Его выгнали с лесозаготовок вместе с другими немцами, «не желавшими работать», и Ландхарт поступил в распоряжение геологоразведочной партии. Он должен был долбить мерзлую землю и вытаскивать тяжелые бадьи из шахты. Все его существо восставало против этой грязной, «скотской» работы. И при первом же грубом окрике он вскипел.
— Я не будет работа! — решительно заявил он одному из маркшейдеров, бросил лопату и оттолкнул тачку.
— Тогда убирайся отсюдова к чертовой матери! — ответил тот.
Это случилось в самом начале лета, когда командиром батальона был еще Хромов.
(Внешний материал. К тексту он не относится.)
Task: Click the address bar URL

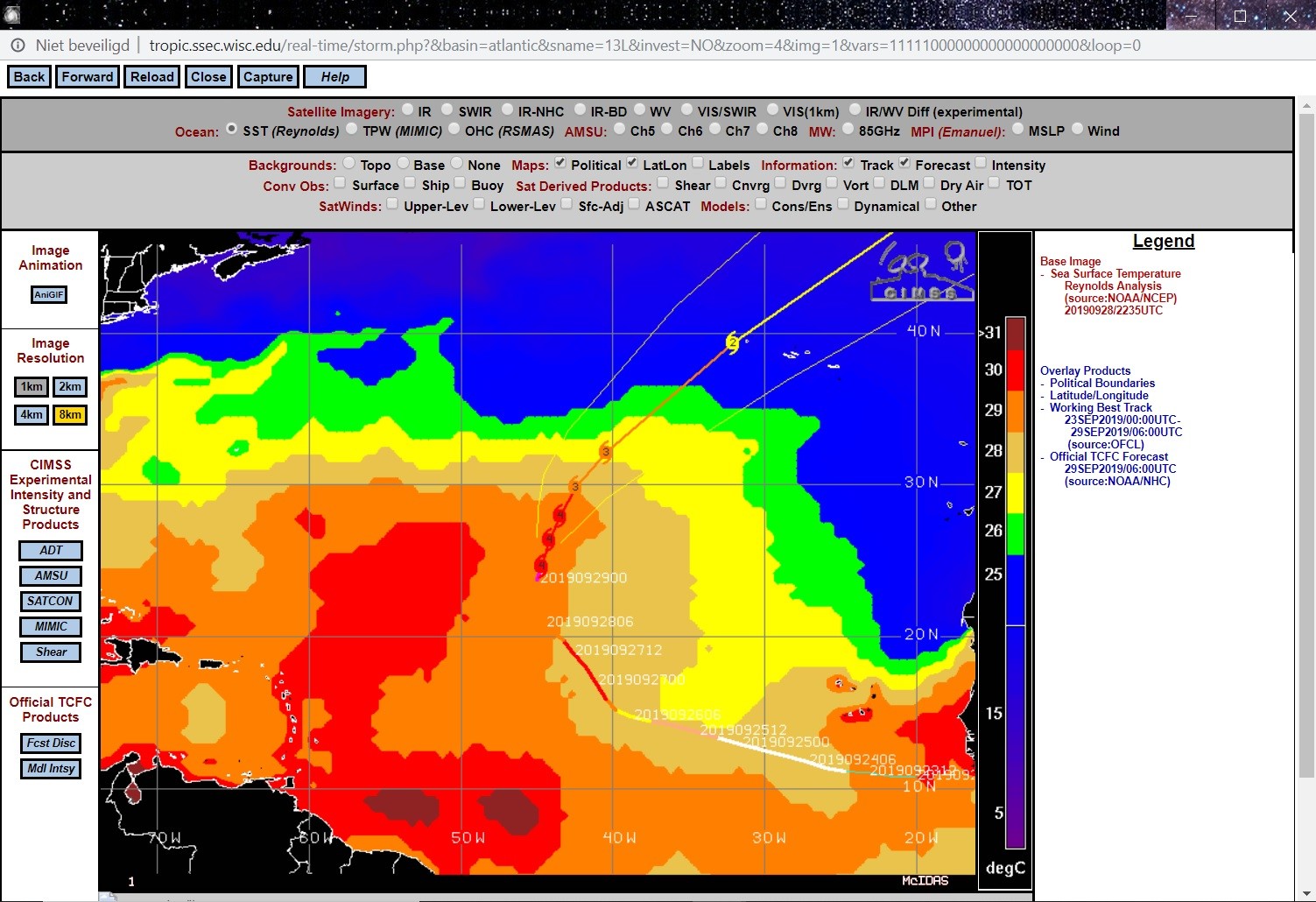Action: click(x=644, y=46)
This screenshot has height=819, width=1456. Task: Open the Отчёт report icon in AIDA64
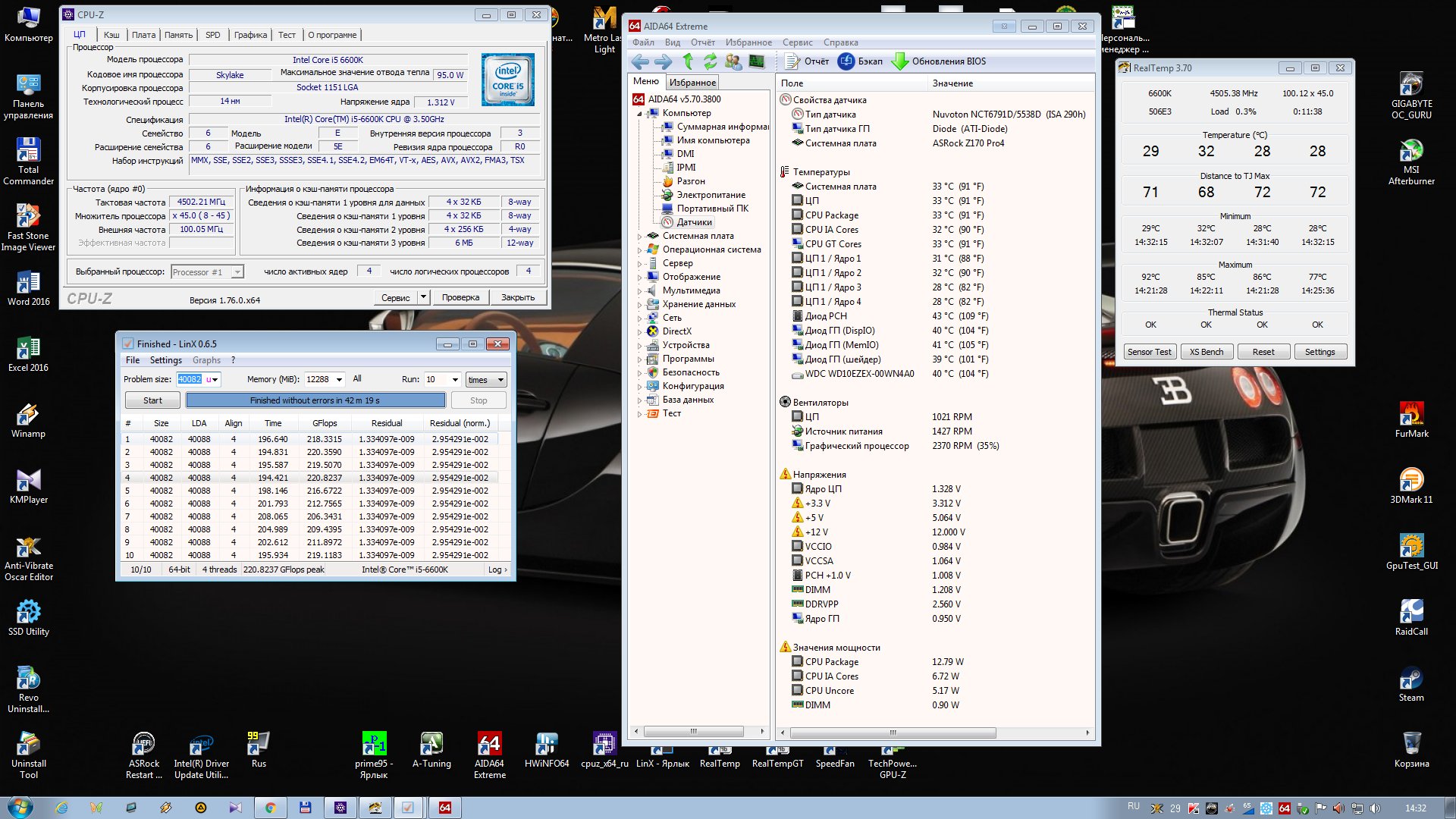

По его распоряжению Ландхарта посадили в карцер на сутки, но он вышел оттуда не столько сломленным, сколько еще более озлобленным. Затем его определили на должность коридорного — он должен был мести, мыть и скоблить полы в коридорах и комнатах, носить воду, топить печи и быть на побегушках у старосты роты. Когда он ползал по грязному полу со скребком в руках, неумело и с отвращением тер его вонючей тряпкой, множество самых мрачных чувств обуревали его душу. Здесь было все: злоба на русских, зависть к своим же соотечественникам, попавшим на менее унизительную работу, страх смерти.